Epilogue de la roue crevée (le yacht, vite !)

A 19h40, le garagiste téléphone à Michel M. en plein repassage, afin de lui demander de venir récupérer son bolide. « Ah mais non il est trop tard m’sieur le garagiste, je ne peux pas venir maintenant ! », sous entendu « j’habite trop loin ». Mais l’auteur n’eut pas à mentir, ce qu’il exècre comme tous les êtres vivants doués de raison qui peuplent l’intersidéralité universelle le savent pertinemment.
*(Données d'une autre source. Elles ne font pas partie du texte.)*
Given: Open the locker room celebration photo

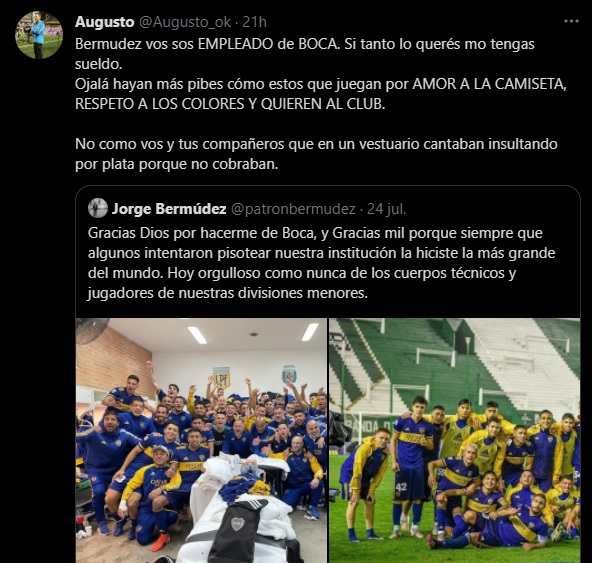Looking at the screenshot, I should coord(201,440).
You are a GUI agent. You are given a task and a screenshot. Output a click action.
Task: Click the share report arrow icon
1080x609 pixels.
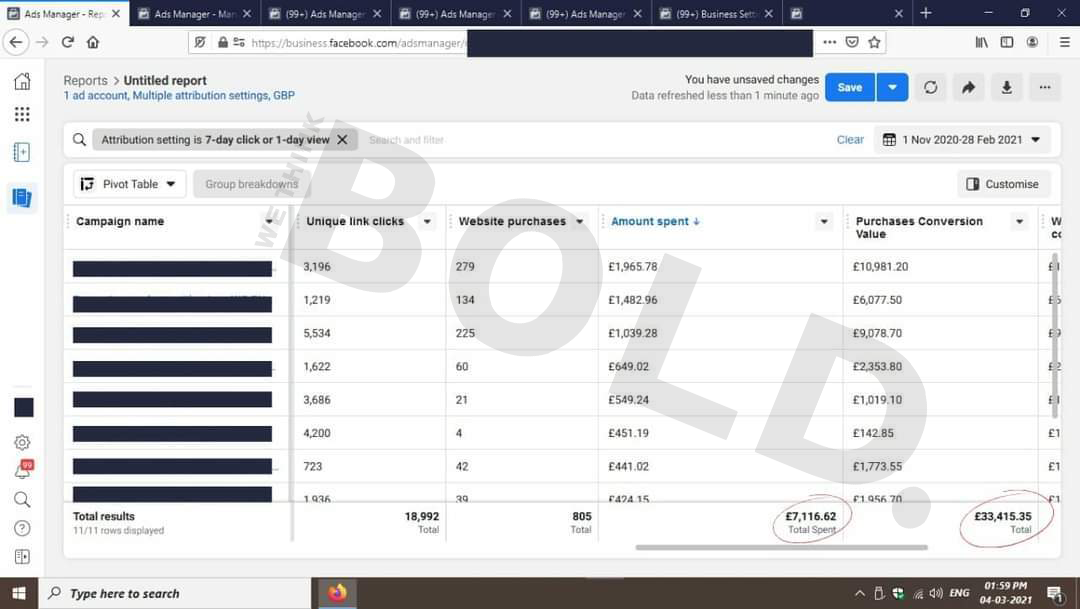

Les émules comprendront aisément, quant à elles, qu’une fois qu’on s’est bien installé dans son repassage, avec un verre de Gigondas (15,5° tout de même) posé à côté de soi et de la musique adéquate (aucun souvenir précis en l’occurrence, il faut dire que le choix est encyclopédique sur le disque dur de sa « Freeplayer » de Michel M., mine de rien) qui s’est bien incrustée en soi, on n’a nulle envie d’aller de coltiner un trajet en métro pour en revenir en bagnole et tout ça, ce qui réduit la soirée à peau de chagrin, pardi. Ainsi annonce-t-il qu’il passera au plut tôt le lendemain.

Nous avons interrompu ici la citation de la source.